The research team published “Prescribed Drinking Leads to Better Cycling Performance than Ad Libitum Drinking” in the journal Medicine & Science in Sports & Exercise. Ad libitum is a Latin word for “at one’s pleasure,” which in the study meant the cyclists could drink as much water as they wanted, when they wanted.
Research has shown that dehydration can reduce exercise capacity and increase strain on the body as it works to regulate temperature, but many questions remain about how best to maintain optimal hydration. No previous study has examined the effectiveness of prescribed versus ad libitum drinking on cycling performance in the heat, according to the article.
After the researchers performed tests on 10 heat-acclimatized male cyclists, their results suggested that prescribed drinking to match fluid losses during exercise in the heat provided a performance advantage in cycling because of lower thermoregulatory strain and greater sweating responses.
“For optimal performance in the heat, athletes should develop their personalized hydration protocol to fully replace their fluid losses,” Kavouras said. “Even a small degree of dehydration had detrimental effect on performance. Drink on a schedule!”
He described how to measure fluid losses during exercise: measure your weight, with minimal or no clothing, before and after a one-hour practice session. The weight lost plus the amount of fluid ingested during the one-hour window equals water loss.
“For example, if you ingested 11 ounces of water or sport drink during a one-hour ride and yet afterward your scales showed you still lost a pound of weight, or 16 ounces, then you really had a water loss of those two combined, or 27 ounces,” Kavouras said. “In this case, to fully replace fluid losses during exercise, you should be drinking close to 27 ounces per hour. Remember that, based on the intensity and the environmental conditions, fluid losses will differ. Measure your losses in different weather and different intensities to get a better idea.

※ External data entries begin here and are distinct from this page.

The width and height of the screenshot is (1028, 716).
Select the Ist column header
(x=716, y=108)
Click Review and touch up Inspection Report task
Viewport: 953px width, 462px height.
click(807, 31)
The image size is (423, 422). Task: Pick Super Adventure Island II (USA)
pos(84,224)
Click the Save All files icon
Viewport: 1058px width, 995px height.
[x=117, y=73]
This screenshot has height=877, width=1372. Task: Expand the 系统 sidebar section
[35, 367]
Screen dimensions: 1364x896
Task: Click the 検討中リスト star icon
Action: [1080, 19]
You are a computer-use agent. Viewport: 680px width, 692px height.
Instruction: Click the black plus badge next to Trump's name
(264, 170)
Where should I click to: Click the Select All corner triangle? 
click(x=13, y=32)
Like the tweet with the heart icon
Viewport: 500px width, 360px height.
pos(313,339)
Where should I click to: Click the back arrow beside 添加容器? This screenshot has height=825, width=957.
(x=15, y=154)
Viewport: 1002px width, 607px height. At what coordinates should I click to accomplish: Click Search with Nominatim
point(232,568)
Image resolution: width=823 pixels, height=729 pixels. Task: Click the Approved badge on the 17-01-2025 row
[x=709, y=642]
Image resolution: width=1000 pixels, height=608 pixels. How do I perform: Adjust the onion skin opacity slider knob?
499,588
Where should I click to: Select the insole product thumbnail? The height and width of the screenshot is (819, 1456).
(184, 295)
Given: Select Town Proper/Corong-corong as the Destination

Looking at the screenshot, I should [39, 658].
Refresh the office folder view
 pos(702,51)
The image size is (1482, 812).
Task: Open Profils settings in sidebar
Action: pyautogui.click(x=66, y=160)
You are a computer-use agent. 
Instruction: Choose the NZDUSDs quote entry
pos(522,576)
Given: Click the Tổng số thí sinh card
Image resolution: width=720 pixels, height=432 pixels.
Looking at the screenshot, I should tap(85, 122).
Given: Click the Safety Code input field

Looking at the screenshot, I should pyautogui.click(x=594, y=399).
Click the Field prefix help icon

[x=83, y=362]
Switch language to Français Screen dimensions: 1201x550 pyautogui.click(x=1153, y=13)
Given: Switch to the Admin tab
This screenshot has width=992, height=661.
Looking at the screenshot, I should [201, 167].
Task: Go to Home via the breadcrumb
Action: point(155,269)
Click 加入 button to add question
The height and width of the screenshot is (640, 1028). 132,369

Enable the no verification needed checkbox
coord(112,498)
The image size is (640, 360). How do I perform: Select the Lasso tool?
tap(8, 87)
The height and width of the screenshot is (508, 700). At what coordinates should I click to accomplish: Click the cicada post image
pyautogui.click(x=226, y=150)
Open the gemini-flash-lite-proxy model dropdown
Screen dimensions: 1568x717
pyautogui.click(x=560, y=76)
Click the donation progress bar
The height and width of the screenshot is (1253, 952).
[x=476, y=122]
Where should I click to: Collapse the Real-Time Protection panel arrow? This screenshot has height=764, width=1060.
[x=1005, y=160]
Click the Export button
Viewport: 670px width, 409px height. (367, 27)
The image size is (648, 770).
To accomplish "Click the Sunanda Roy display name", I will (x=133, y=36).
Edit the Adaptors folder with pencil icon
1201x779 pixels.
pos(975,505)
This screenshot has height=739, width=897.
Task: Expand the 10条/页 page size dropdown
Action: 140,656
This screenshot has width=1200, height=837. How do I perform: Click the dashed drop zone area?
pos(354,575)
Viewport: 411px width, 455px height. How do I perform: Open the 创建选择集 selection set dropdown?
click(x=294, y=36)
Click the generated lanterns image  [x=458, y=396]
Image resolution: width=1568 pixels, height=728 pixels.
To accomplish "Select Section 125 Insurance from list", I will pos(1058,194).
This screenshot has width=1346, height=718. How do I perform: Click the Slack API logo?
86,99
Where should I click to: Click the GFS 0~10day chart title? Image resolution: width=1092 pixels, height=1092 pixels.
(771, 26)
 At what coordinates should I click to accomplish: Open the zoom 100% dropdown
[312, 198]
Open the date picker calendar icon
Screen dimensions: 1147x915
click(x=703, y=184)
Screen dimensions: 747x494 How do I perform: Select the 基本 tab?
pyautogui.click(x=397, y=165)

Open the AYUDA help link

If you notice that you are gaining weight during exercise, you are drinking more than you need. In that case, drink less.”
The cyclists first completed a familiarization session to allow researchers to estimate their individual sweating rate. Next, the cyclists completed two trials, one during which they drank as much water as they wanted and the other in which they drank water at a rate to match 100 percent of the fluid they lost while sweating. After the trials, researchers recorded their body weight, performance by speed, sweat rate, blood pressure, heart rate, lactic acid levels, thirst, gastrointestinal comfort and perceived exertion rate.
Further research would be needed to evaluate whether the same would be similar in other sports of varying intensities and environments.